- [Supplied material]:
[Start]

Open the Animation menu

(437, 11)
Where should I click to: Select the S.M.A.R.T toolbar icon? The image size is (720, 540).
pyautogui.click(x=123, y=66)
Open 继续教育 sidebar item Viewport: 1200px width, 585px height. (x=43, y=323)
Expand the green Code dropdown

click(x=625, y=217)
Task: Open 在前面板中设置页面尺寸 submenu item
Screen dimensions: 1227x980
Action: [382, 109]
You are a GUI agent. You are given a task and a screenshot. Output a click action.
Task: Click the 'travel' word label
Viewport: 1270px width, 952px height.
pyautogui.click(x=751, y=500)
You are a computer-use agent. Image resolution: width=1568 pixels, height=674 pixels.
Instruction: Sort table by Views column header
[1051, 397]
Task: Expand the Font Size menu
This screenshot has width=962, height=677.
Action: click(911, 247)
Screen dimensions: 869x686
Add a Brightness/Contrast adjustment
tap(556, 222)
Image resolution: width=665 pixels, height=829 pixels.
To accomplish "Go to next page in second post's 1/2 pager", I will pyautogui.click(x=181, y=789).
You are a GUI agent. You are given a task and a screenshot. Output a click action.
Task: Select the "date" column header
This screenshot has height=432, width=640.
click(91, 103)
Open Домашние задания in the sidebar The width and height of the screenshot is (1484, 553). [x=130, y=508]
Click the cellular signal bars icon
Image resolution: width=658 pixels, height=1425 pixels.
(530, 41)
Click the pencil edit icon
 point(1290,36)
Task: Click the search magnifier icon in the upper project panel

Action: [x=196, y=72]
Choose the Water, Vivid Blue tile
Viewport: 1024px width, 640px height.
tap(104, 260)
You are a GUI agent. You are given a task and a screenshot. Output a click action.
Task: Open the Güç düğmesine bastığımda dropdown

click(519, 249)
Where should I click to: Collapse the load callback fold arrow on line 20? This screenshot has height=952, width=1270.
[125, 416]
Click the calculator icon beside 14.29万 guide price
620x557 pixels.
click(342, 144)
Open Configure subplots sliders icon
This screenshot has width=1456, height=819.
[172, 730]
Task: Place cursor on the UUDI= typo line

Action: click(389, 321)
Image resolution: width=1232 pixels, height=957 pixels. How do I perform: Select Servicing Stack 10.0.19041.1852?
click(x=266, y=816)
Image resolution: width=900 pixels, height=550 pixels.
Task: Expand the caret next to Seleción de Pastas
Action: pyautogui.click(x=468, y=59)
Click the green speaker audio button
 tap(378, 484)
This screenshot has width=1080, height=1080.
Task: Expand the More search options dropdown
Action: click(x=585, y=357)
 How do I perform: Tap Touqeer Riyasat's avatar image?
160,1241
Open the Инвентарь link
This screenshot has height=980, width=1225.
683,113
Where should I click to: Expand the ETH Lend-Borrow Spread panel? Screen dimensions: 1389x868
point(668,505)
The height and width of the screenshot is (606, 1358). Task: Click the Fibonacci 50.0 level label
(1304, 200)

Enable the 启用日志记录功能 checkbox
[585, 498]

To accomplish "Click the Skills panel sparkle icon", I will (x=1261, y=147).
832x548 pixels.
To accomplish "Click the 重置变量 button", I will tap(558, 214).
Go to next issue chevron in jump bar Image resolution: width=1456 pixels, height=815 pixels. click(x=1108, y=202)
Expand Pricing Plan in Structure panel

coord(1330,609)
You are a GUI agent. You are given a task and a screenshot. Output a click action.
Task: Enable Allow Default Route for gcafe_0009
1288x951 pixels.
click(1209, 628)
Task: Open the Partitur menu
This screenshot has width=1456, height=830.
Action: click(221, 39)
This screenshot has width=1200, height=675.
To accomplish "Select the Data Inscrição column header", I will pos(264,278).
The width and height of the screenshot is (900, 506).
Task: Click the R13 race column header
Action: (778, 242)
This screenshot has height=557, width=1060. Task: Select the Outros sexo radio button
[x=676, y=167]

[End]

- [The problem]: Reproduce all of the material above, swapping "sidebar" for "navigation pane" everywhere it occurs and keeping every other character the same.

- [Reply]:
Open the Animation menu

(437, 11)
Where should I click to: Select the S.M.A.R.T toolbar icon? The image size is (720, 540).
pyautogui.click(x=123, y=66)
Open 继续教育 navigation pane item Viewport: 1200px width, 585px height. (x=43, y=323)
Expand the green Code dropdown

click(x=625, y=217)
Task: Open 在前面板中设置页面尺寸 submenu item
Screen dimensions: 1227x980
Action: [382, 109]
You are a GUI agent. You are given a task and a screenshot. Output a click action.
Task: Click the 'travel' word label
Viewport: 1270px width, 952px height.
pyautogui.click(x=751, y=500)
You are a computer-use agent. Image resolution: width=1568 pixels, height=674 pixels.
Instruction: Sort table by Views column header
[1051, 397]
Task: Expand the Font Size menu
This screenshot has width=962, height=677.
Action: click(911, 247)
Screen dimensions: 869x686
Add a Brightness/Contrast adjustment
tap(556, 222)
Image resolution: width=665 pixels, height=829 pixels.
To accomplish "Go to next page in second post's 1/2 pager", I will pyautogui.click(x=181, y=789).
You are a GUI agent. You are given a task and a screenshot. Output a click action.
Task: Select the "date" column header
This screenshot has height=432, width=640.
click(91, 103)
Open Домашние задания in the navigation pane The width and height of the screenshot is (1484, 553). [x=130, y=508]
Click the cellular signal bars icon
Image resolution: width=658 pixels, height=1425 pixels.
(530, 41)
Click the pencil edit icon
 point(1290,36)
Task: Click the search magnifier icon in the upper project panel

Action: [x=196, y=72]
Choose the Water, Vivid Blue tile
Viewport: 1024px width, 640px height.
tap(104, 260)
You are a GUI agent. You are given a task and a screenshot. Output a click action.
Task: Open the Güç düğmesine bastığımda dropdown

click(519, 249)
Where should I click to: Collapse the load callback fold arrow on line 20? This screenshot has height=952, width=1270.
[125, 416]
Click the calculator icon beside 14.29万 guide price
620x557 pixels.
click(342, 144)
Open Configure subplots sliders icon
This screenshot has width=1456, height=819.
[172, 730]
Task: Place cursor on the UUDI= typo line

Action: click(389, 321)
Image resolution: width=1232 pixels, height=957 pixels. How do I perform: Select Servicing Stack 10.0.19041.1852?
click(x=266, y=816)
Image resolution: width=900 pixels, height=550 pixels.
Task: Expand the caret next to Seleción de Pastas
Action: pyautogui.click(x=468, y=59)
Click the green speaker audio button
 tap(378, 484)
This screenshot has width=1080, height=1080.
Task: Expand the More search options dropdown
Action: click(x=585, y=357)
 How do I perform: Tap Touqeer Riyasat's avatar image?
160,1241
Open the Инвентарь link
This screenshot has height=980, width=1225.
683,113
Where should I click to: Expand the ETH Lend-Borrow Spread panel? Screen dimensions: 1389x868
point(668,505)
The height and width of the screenshot is (606, 1358). Task: Click the Fibonacci 50.0 level label
(1304, 200)

Enable the 启用日志记录功能 checkbox
[585, 498]

To accomplish "Click the Skills panel sparkle icon", I will (x=1261, y=147).
832x548 pixels.
To accomplish "Click the 重置变量 button", I will tap(558, 214).
Go to next issue chevron in jump bar Image resolution: width=1456 pixels, height=815 pixels. click(x=1108, y=202)
Expand Pricing Plan in Structure panel

coord(1330,609)
You are a GUI agent. You are given a task and a screenshot. Output a click action.
Task: Enable Allow Default Route for gcafe_0009
1288x951 pixels.
click(1209, 628)
Task: Open the Partitur menu
This screenshot has width=1456, height=830.
Action: click(221, 39)
This screenshot has width=1200, height=675.
To accomplish "Select the Data Inscrição column header", I will pos(264,278).
The width and height of the screenshot is (900, 506).
Task: Click the R13 race column header
Action: (778, 242)
This screenshot has height=557, width=1060. Task: Select the Outros sexo radio button
[x=676, y=167]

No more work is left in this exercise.